■ EXERCISE DIRECTIONS
In the data below, set down exactly the lines from the one containing "Collapse the contacts" up to and including the one containing "This screenshot has height=469, width=476.". Leave the pictures out.

■ DATASET CONTENT
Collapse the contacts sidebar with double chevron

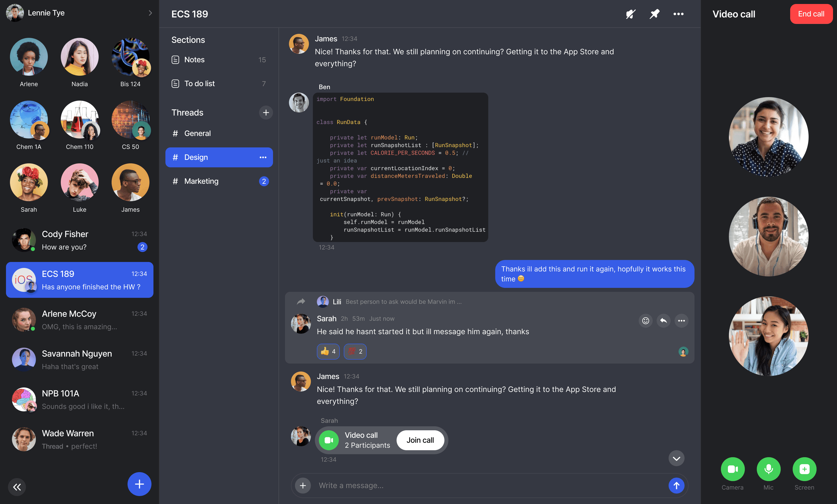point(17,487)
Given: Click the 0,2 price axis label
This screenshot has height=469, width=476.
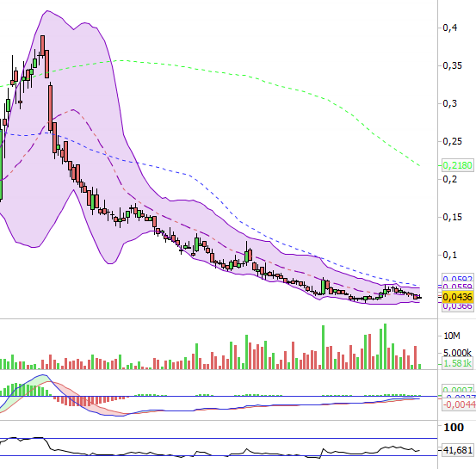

--

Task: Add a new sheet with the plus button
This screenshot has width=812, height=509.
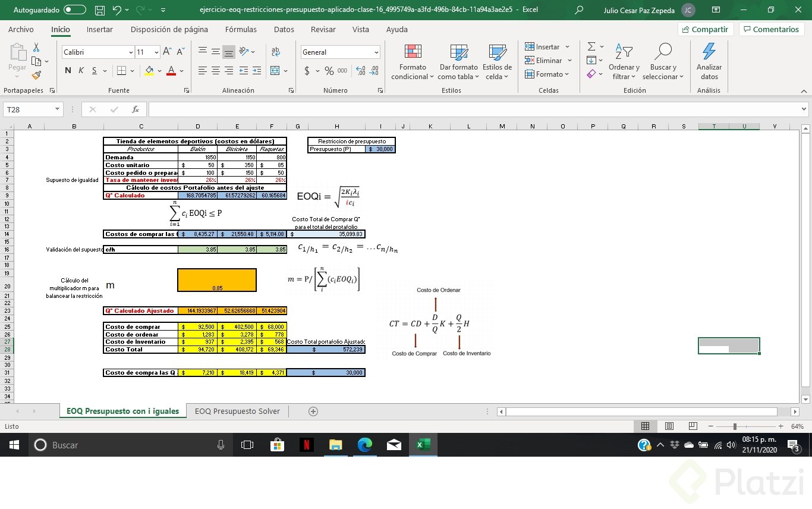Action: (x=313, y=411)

■ SOLVED EXERCISE
Collapse the contacts sidebar with double chevron

point(17,487)
Given: Click the 0,2 price axis label
This screenshot has height=469, width=476.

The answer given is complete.